The Toledo Blade - 11/08/05

[...] Voters turned back four ballot proposals today to change Ohio election law, while a once-rejected high-tech research financing was comfortably ahead.

[...] The long statewide ballot issues confused some voters today in an off-year election with light turnout and few glitches from the use of new voting machines in about half of Ohio’s 88 counties.

“I didn’t understand a lot of them,” said Cleveland voter Theo Bell, who skipped over the state questions. “I didn’t want to put something down, not understand and vote for the wrong thing.”

[...] The election proposals — all constitutional amendments — would have opened absentee balloting to all voters, lowered the limit on individual campaign contributions, put a board in charge of drawing congressional and legislative districts instead of elected officials and switched election supervision from the secretary of state to another board.

[...] This election was the first full Lucas County ballot to use the Diebold touch-screen machines, which are controversial because of the technology and because the company’s chairman and CEO, Walden O’Dell, was a top fund-raiser for President Bush in Ohio.

“I think you have a little apprehension. You walk in, and you see a machine is down,” Mr. Seibert said. “If something malfunctions, are the votes still counted?”

In a world increasingly digital, voters and poll workers yesterday gave mixed reviews of the Diebold machines that allow voters to use touch screens instead of paper ballots or levers behind curtains.

A ballot prints inside the machine, like an ATM. But voters don’t get a receipt, like they do at the ATM. Some said it was easier.

[...] But some early voters received the wrong ballots for where they lived, causing improper votes to be cast. Issue 33, a proposed 1.9-mill levy for Waterville Township police, was wrongly placed on the ballot for some voters in Waterville and Whitehouse. Elections officials caught the error by late morning.

Other morning voters were given paper ballots or left without voting because the machines were not set up in time.

Ken Jerome, 67, showed up late morning at St. Petri Lutheran Church, 3120 South Byrne Rd., to find most of the machines not working, he said. After waiting about 25 minutes, he left without casting his ballot.

“It’s discouraging to attempt to go vote and be walking into a mess,” he said.

Jill Kelly, director of the Lucas County Board of Elections, said workers in those situations used provisional ballots.
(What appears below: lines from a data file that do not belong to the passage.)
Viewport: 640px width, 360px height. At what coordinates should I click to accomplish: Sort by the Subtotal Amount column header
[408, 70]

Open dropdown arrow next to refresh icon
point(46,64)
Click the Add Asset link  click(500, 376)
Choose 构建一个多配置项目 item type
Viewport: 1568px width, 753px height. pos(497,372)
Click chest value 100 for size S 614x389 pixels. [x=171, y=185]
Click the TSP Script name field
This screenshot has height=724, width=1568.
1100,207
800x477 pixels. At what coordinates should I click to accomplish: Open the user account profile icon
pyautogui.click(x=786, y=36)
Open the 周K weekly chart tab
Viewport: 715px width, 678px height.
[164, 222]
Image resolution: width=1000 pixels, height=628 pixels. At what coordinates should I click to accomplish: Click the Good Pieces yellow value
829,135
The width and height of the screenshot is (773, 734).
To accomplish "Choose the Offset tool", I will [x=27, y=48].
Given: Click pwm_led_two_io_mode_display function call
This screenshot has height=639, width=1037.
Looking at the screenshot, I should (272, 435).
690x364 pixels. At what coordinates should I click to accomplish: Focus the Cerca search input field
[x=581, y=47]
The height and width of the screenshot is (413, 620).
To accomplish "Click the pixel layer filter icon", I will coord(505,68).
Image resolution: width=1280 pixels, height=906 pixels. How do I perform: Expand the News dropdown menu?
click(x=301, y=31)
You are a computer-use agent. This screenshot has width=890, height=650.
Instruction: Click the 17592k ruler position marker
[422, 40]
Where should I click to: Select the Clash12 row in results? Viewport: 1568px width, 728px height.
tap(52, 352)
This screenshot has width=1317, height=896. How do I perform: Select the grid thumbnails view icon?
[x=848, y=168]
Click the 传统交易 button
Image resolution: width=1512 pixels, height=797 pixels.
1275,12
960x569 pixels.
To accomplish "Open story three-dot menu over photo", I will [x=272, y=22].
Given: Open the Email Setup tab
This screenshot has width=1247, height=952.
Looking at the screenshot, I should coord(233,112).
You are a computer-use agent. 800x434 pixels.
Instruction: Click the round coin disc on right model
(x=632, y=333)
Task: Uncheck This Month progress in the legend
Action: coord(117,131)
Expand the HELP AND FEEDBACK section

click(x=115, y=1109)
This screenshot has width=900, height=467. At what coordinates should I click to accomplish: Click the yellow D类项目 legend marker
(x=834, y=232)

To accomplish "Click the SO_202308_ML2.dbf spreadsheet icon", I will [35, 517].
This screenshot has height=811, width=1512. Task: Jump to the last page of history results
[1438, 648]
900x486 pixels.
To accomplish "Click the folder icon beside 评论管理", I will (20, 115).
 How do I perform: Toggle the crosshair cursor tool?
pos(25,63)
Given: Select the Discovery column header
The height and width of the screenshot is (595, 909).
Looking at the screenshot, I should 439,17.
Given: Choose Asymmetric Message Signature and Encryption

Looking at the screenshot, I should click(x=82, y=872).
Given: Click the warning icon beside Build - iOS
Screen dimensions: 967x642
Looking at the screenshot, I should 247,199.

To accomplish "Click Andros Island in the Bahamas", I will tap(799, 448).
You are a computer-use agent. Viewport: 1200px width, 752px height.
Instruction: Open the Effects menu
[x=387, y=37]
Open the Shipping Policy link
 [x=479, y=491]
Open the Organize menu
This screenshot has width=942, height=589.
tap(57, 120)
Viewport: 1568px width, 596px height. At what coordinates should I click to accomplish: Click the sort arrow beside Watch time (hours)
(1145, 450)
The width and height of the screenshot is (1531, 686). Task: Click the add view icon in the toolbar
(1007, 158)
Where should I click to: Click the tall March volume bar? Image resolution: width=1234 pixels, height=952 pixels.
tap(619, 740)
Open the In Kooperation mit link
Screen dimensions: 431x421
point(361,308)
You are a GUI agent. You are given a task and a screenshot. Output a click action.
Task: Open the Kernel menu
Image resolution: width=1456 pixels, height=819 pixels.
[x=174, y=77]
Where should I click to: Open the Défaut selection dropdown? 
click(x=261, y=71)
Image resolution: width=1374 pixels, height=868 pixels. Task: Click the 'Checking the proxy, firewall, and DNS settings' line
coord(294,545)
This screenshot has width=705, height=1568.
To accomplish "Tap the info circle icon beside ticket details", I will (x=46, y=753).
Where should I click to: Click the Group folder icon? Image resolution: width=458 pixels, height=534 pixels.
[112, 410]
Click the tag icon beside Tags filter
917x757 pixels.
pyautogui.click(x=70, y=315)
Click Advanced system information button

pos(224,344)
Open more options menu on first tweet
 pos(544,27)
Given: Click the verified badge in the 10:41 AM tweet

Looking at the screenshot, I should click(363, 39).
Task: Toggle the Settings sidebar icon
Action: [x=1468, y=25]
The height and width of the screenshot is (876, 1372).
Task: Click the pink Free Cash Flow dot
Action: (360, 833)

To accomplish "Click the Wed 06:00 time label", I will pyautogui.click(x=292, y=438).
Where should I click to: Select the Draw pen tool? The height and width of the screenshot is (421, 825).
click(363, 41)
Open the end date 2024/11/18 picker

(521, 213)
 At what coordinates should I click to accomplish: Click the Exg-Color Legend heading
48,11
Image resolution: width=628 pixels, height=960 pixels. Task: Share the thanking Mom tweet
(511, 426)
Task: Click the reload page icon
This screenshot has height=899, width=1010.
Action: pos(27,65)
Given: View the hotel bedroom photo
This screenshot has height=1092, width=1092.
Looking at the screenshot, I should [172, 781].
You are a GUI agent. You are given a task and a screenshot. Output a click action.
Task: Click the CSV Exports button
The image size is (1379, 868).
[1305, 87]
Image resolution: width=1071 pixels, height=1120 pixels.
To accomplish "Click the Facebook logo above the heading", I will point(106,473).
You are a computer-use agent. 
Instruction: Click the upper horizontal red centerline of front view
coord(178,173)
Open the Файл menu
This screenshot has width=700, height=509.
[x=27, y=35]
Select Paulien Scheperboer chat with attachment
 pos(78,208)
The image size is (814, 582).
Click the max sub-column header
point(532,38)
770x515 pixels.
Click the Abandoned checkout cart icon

Others of the 2,000 poll workers were talked through problems.

Wood County elections director Terry Burton said similar problems in his county were because of human error.

At the Girl Scout Council, Carty Finkbeiner supporters and Mayor Jack Ford supporters handed out literature. The Finkbeiner camp accused the Ford camp of improperly campaigning inside the polling place, a charge that appeared unproven but was voiced loudly.

Some high school and college students campaigned on behalf of four ballot initiatives to change how state elections are managed and legislative districts drawn.

The Old West End site is an urban mixing point of political opinion. But from 6:30 a.m. to about 10:30 a.m., few voters could cast touch-screen ballots because machines were not set up.

Eddie Small, the precinct’s presiding judge, said he knew turnout was higher this year because his legs were tired.

“We had to use paper ballots for awhile. We processed close to 100,” he said. “We figured it out ourselves. By 10:30, it kind of kicked-in.”

At Beverly, poll worker Bob Gorny looked over to the broken machine. “Right there, that one’s been out all day. They’ve been sending a mechanic all day,” he said with a note of sarcasm.